Problem to work on >>
Copy the records verbatim, from the line containing "Task: Click the NHTSA logo" through the line containing "should pyautogui.click(x=260, y=104).", inclusive.
* START Recorded data *
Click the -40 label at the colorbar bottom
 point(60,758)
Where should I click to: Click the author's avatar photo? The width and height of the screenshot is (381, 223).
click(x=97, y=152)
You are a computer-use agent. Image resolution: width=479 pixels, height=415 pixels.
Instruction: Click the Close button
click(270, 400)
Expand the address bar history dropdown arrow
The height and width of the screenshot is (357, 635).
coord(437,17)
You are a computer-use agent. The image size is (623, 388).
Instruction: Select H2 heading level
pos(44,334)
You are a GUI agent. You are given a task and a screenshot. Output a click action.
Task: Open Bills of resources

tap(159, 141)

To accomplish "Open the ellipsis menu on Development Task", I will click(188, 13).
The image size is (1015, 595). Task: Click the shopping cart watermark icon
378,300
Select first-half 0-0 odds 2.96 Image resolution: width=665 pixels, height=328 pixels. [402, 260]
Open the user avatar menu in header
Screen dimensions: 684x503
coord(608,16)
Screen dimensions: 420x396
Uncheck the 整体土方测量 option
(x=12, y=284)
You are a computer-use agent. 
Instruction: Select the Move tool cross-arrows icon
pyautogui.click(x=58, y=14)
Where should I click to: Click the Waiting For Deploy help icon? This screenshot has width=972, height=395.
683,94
* END Recorded data *
* START Recorded data *
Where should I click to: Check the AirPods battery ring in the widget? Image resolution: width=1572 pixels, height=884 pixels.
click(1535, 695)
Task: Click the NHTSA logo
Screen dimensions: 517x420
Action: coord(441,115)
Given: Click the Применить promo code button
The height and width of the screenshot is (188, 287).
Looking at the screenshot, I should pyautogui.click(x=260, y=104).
* END Recorded data *
* START Recorded data *
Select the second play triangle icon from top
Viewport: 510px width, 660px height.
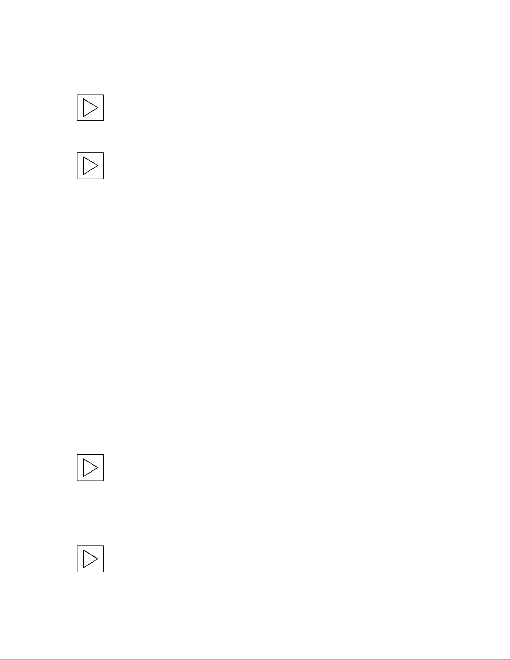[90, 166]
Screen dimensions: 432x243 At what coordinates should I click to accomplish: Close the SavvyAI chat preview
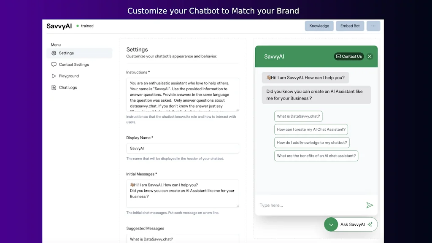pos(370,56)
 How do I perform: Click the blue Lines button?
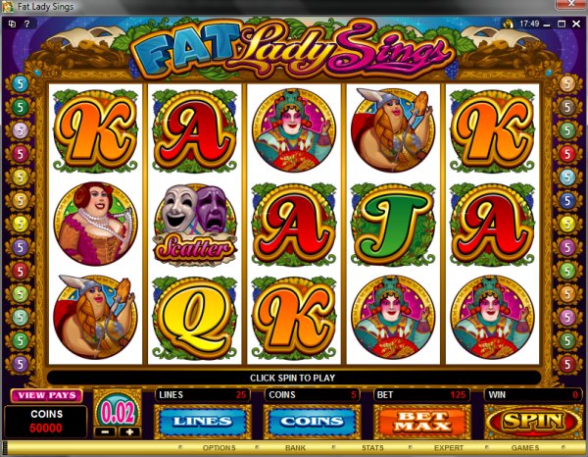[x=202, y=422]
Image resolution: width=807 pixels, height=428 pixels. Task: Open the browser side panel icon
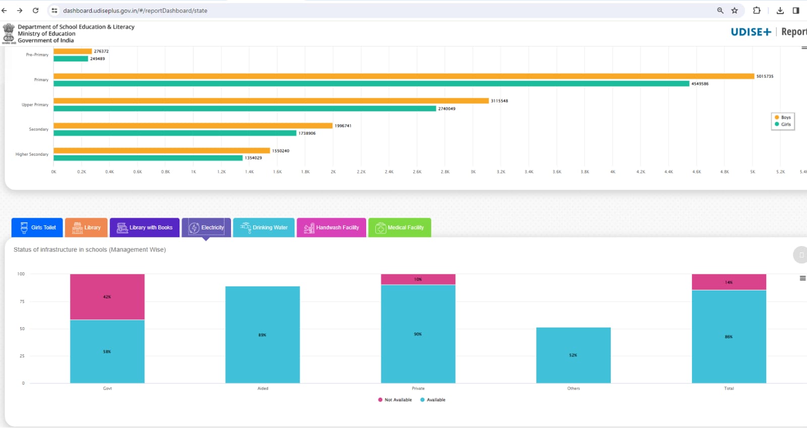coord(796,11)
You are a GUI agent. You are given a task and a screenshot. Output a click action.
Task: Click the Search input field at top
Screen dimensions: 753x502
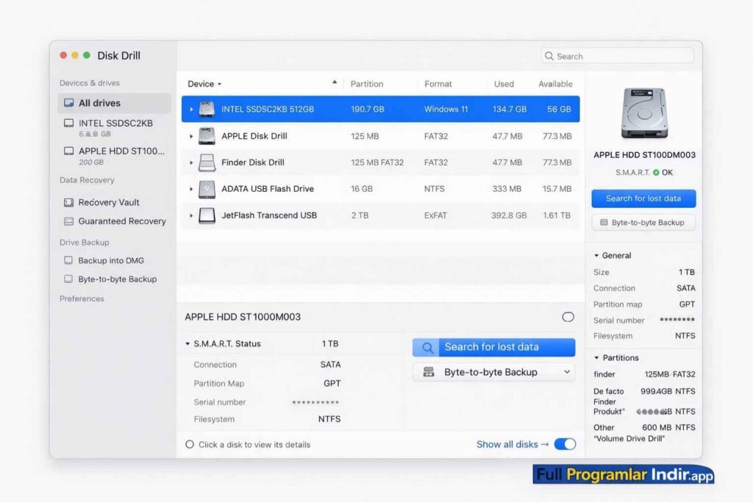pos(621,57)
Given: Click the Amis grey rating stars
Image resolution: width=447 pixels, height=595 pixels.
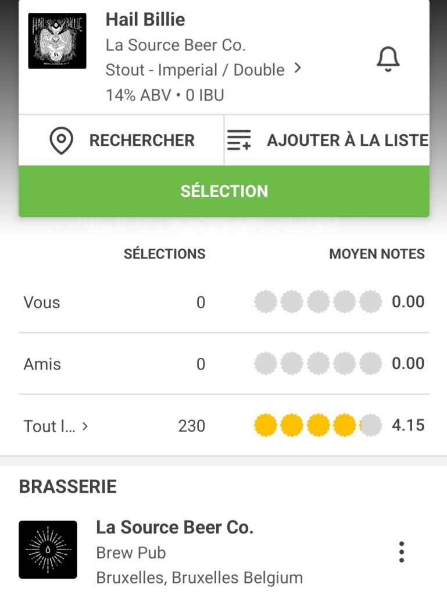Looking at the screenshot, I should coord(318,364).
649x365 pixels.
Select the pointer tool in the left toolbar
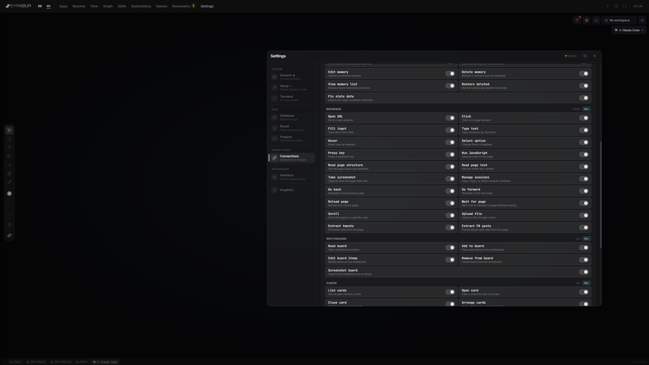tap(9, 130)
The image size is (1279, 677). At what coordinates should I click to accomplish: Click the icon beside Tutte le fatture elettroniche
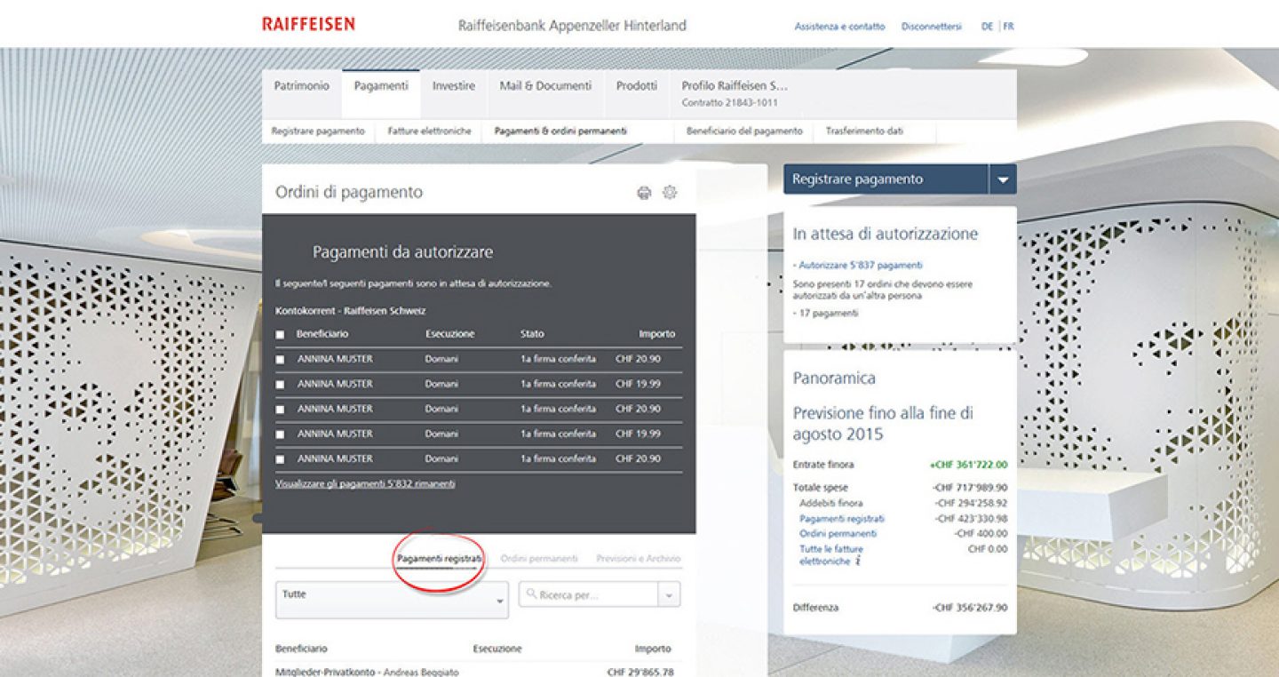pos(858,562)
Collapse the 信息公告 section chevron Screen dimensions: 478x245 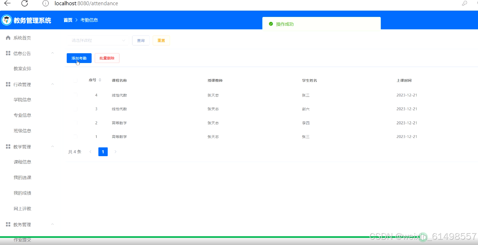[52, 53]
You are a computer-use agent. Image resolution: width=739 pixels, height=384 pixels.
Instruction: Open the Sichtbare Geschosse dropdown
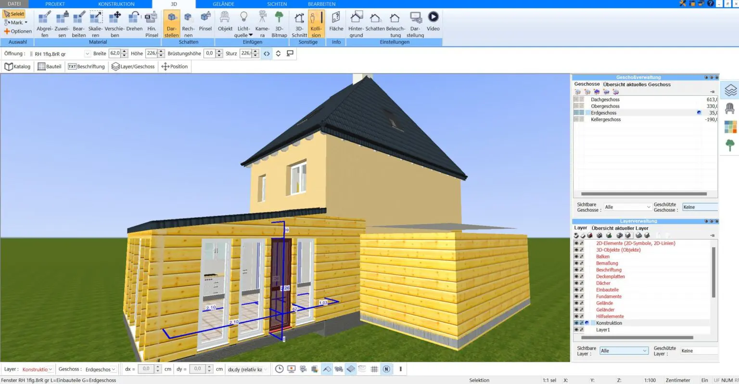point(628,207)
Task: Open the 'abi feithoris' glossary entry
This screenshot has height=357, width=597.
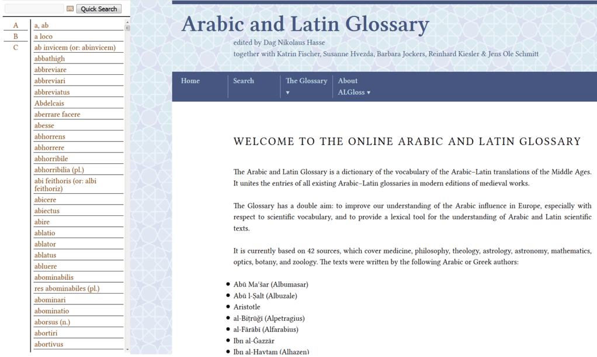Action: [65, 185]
* END Recorded data *
Response >>
Task: Click the NHTSA logo
Screen dimensions: 517x420
Action: coord(441,115)
Given: Click the Применить promo code button
The height and width of the screenshot is (188, 287).
Looking at the screenshot, I should pyautogui.click(x=260, y=104).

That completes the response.